Para el místico alemán Maestro Eckhart (1260 – 1328), el deseo y la necesidad de Dios que siente el ser humano, caracterizan la condición de ser la única criatura, a la que Dios le donó su espíritu: nuestra alma.

LA PERSONA QUE SUFRE ES UNA PERSONA NECESITADA.
El sufrimiento nos convierte de forma instantánea en personas necesitadas. Y a mayor sufrimiento, mayor será la necesidad que nos apremie.

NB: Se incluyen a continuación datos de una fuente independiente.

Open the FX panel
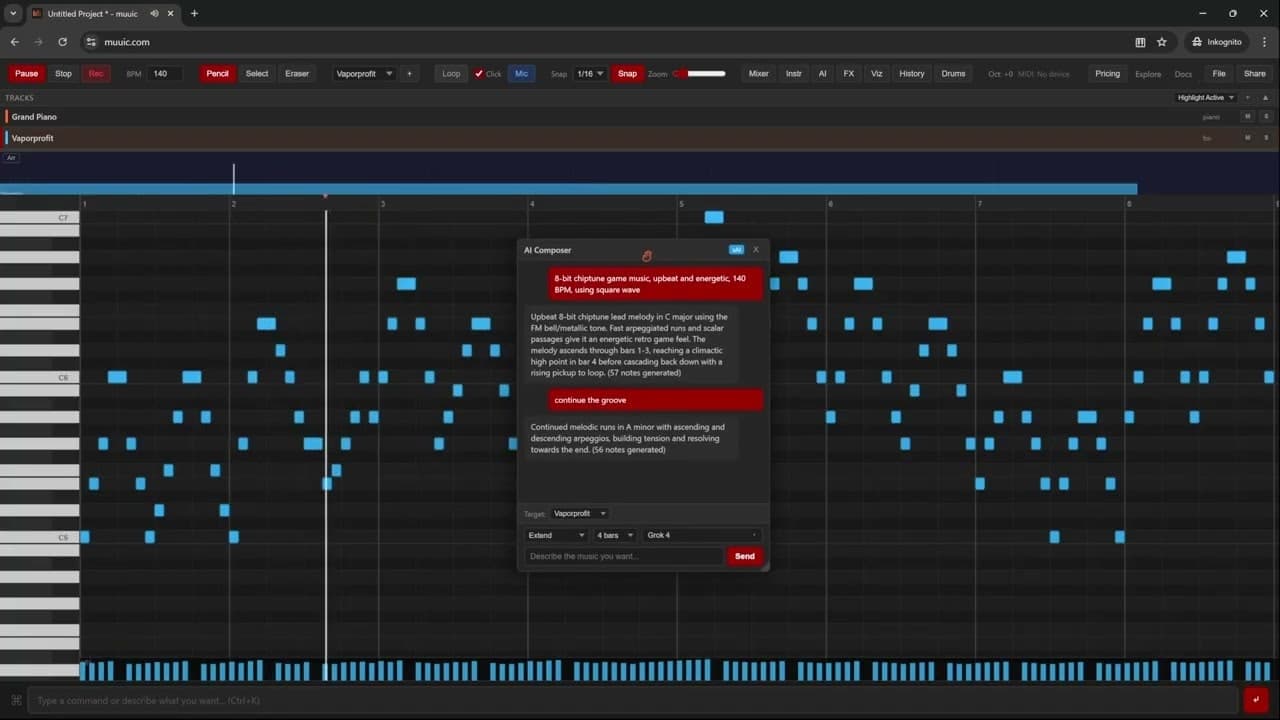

Es sumamente interesante como Eckhart explica la transformación que tiene lugar en el individuo cuando sufre. El sufrimiento genera en nosotros una serie de deseos insatisfechos que nos hacen conscientes de que nos falta algo, o dicho de otra manera, nos hace sentir la ausencia de Dios, que es lo que hace surgir en la persona el recuerdo de Dios. Según Eckhart, la condición natural del hombre es ser hijo de Dios, y cuando la persona se siente hijo de Dios, es cuando vive efectivamente conforme a su naturaleza. El convertirse en hijo de Dios es ante todo un proceso de transformación diario, para el cual Eckhart encuentra una representación metafórica muy hermosa. Él compara este proceso de transformación con la quema de la madera: «Cuando el fuego hace su efecto y enciende la madera y se prende, el fuego hace a la madera muy fina y delicada … y hace que la madera en sí, se asemeje más y más al fuego.”  

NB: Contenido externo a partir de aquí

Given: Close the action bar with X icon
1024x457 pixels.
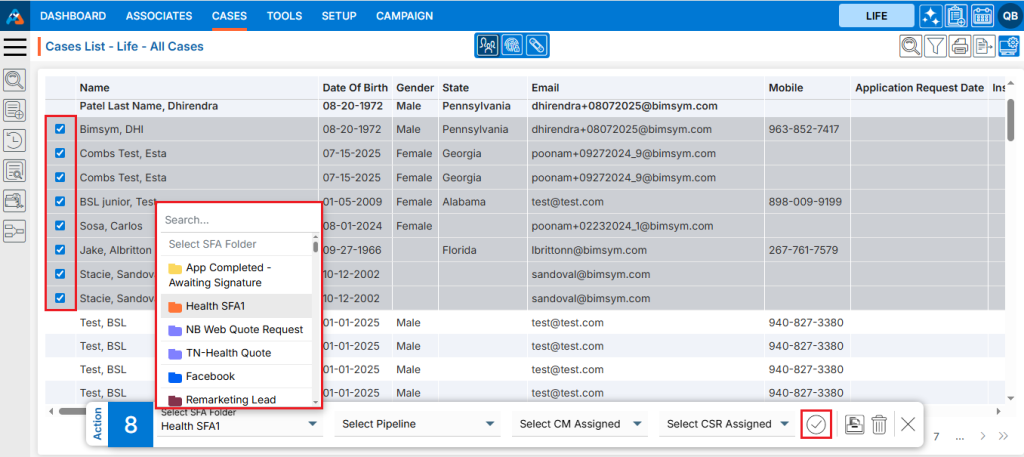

Cuando estamos sanos, cuando todo marcha adecuadamente y vivimos en un ámbito estable y próspero, esas son las condiciones que conocemos como: la normalidad. Parte de esa normalidad en el ser humano, la constituyen las pasiones innatas entre las que destacan principalmente: la vanidad y el orgullo.

El libro de Eclesiastés en el Viejo Testamento se inicia con estas palabras : « Vanidad de vanidades ! –dijo el Predicador-, vanidad de vanidades, todo es vanidad. » Más adelante en el texto, dice en versículo 14: « Miré todas las obras que se hacen debajo el sol y he visto que todo es vanidad y aflicción de espíritu. « 

La vanidad humana se podría comparar con un objeto vacío que contiene sólo aire, y que como un globo, se infla y se desinfla muy fácilmente. Se dice que la vanidad tiene alas doradas, por la facilidad con que se infla, sube a la cabeza y se apodera de nuestra mente. La vanidad y el orgullo poseen la particular capacidad de aturdir la conciencia, el intelecto y a la memoria de tal manera, que los embriaga reduciendo su claridad de percibir la realidad. El individuo no está ya consciente de su extrema fragilidad natural y se olvida de su gran vulnerabilidad a las desgracias, al dolor y al sufrimiento.

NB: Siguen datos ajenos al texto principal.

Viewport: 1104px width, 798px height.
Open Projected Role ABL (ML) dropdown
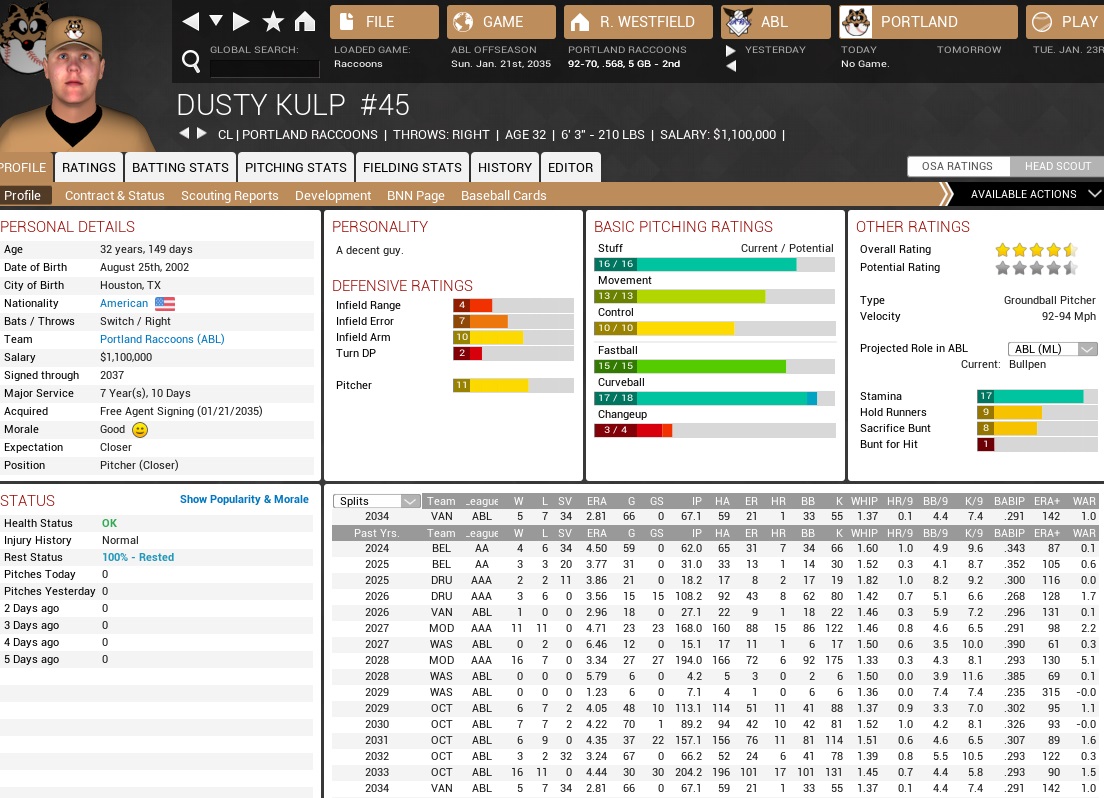coord(1053,349)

El individuo dominado por la vanidad y el orgullo cuando actúa, sabe muy bien lo que hace y lo que siente, pero no está muy consciente ni de las causas que lo motivan, ni tampoco de las consecuencias de sus acciones.

La vanidad tiene tanto poder de influencia en nuestra mente, que si se lo permitimos, nos puede hacer creer que somos indestructibles, que somos capaces de todo y por esfuerzo propio, que somos dueños de nuestra vida y de nuestro destino, y sobre todo, que somos libres e independientes y que no necesitamos a Dios.

Poseemos la fabulosa facultad de negar la frágil realidad que somos y la de crear en su lugar, por obra de nuestra mente, una realidad de indestructibilidad imaginaria que nos agrade más, siendo capaces de percibir esa ilusión, como si fuera la realidad en la que actuamos. Nos encanta soñar con los ojos abiertos, mientras las circunstancias de la vida sean favorables y nos sintamos a gusto. Sin embargo, sólo hasta que la siguiente tormenta del destino nos golpee y nos despierte.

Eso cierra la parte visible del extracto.